* [PROBLEM TO WORK ON]: Extend the passage below about the Centre of Resilience for Social Justice, picking up directly after its final sentence.

---------- PROVIDED TEXT

The Centre of Resilience for Social Justice brokers and sustains challenging, complex and mutually beneficial community-university co-researcher collaborations. Affecting policy change is at the core of our research strategy, making maximum impact from the simultaneous mobilisation of knowledge, enterprise and activism.
The co-productive basis to all our work means that centre members are regularly invited to give public lectures, media appearances, training and workshops to non-governmental organisations, government and other policy makers to promote the potential of existing research and co-develop further projects.
Members have developed a unique social enterprise and network, BoingBoing, which acts as our main pathway to impact. We excel at brokering and sustaining challenging, complex and mutually beneficial community-university co-researcher collaborations.
Our commitment to impact in resilience research
Our commitment is to developing research, entrepreneurial practice and impacts which improve the world by addressing health, social and ecological inequalities and challenges. Centre members openly acknowledge that there are diverse interpretations of the concept of resilience. We harness this tension as a creative and stimulating force and, as a centre, propose systems-based resilience which involves internal and external factors that contribute to an individual’s or community’s capacity to positively respond to adversity. Resilience is only meaningful if understood as relating to a whole ecological or financial system.

--------------------
---------- RECORDED DATA

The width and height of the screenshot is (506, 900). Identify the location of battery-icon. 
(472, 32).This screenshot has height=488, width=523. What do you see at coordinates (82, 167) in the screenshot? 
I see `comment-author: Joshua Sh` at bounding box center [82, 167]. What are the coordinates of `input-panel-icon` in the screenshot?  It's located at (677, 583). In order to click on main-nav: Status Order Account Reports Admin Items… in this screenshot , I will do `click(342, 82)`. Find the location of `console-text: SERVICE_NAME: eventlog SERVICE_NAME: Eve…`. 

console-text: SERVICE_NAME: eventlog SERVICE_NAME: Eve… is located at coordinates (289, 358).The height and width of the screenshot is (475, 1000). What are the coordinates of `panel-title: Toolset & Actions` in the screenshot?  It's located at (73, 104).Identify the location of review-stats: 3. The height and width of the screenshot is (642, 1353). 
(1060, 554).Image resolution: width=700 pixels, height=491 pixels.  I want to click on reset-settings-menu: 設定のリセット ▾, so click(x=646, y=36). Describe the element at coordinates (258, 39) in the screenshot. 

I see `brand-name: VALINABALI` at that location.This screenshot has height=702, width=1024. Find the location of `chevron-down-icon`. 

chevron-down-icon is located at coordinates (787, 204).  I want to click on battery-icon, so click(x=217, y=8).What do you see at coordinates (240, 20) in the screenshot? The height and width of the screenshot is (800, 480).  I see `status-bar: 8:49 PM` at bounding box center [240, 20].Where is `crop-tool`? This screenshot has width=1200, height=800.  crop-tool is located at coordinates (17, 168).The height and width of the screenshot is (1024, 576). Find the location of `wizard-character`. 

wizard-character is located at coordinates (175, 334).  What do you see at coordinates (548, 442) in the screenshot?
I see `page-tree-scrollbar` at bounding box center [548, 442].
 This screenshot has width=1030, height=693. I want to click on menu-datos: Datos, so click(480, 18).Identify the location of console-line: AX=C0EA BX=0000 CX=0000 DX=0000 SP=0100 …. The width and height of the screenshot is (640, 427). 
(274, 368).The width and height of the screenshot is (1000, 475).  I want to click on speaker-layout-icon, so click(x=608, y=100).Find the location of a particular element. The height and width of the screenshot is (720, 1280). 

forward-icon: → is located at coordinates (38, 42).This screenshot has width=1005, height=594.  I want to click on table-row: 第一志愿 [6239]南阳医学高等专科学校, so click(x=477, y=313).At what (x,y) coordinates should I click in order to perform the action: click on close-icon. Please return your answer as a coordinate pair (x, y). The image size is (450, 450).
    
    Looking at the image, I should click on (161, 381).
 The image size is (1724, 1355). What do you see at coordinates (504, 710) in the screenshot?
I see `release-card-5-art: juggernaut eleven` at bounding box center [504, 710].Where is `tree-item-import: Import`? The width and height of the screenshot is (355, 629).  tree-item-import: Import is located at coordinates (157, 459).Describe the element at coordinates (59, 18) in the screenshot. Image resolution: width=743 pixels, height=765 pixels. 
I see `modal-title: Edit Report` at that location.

--------------------

* [WRITTEN ANSWER]:
Affecting policy change is key for us, for example influencing NHS England to ensure that the resilience approaches they promote adopt our inequalities perspectives.
Defining and measuring resilience
Resilience is best recognised as the end state of a successful negotiation of adversity based on both adaptive characteristics of the individual and the supporting environment. Measuring resilience directly has been seen by many leading resilience researchers as a very complicated task. However, measuring the positive attributes of the individual and the supporting environment is possible, and several researchers have developed measures of protective factors that show promise.
Our colleague at the Norwegian University of Science and Technology, Odin Hjemdal, has spent the last 10 years developing two resilience measures, one for adults (Resilience Scale for Adults; RSA) and one for young people (Resilience Scale for Adolescents; READ). These measures draw on the large base of results from resilience research and measure both individual positive attributes like: personal competences and attribution styles, social competences, goal orientation, self-efficacy and realistic optimistic views on the future as well as adaptive family environment and positive social resources outside the family. He is working with us to explore ways of measuring levels of protection in the disadvantaged children and families we work with.
Who we work with in the UK
Headstart Blackpool
Working with Blackpool Council, we are facilitating aspects of the HeadStart programme to support the mental health of children and young people in Blackpool using a community development approach to embed our Resilient Therapy methods across the town. We are drawing on both resilience and systems theory to work alongside practitioners, parents and young people to build a more resilience-based way of working using a common language. We are supporting others in the UK to develop resilience stuff too.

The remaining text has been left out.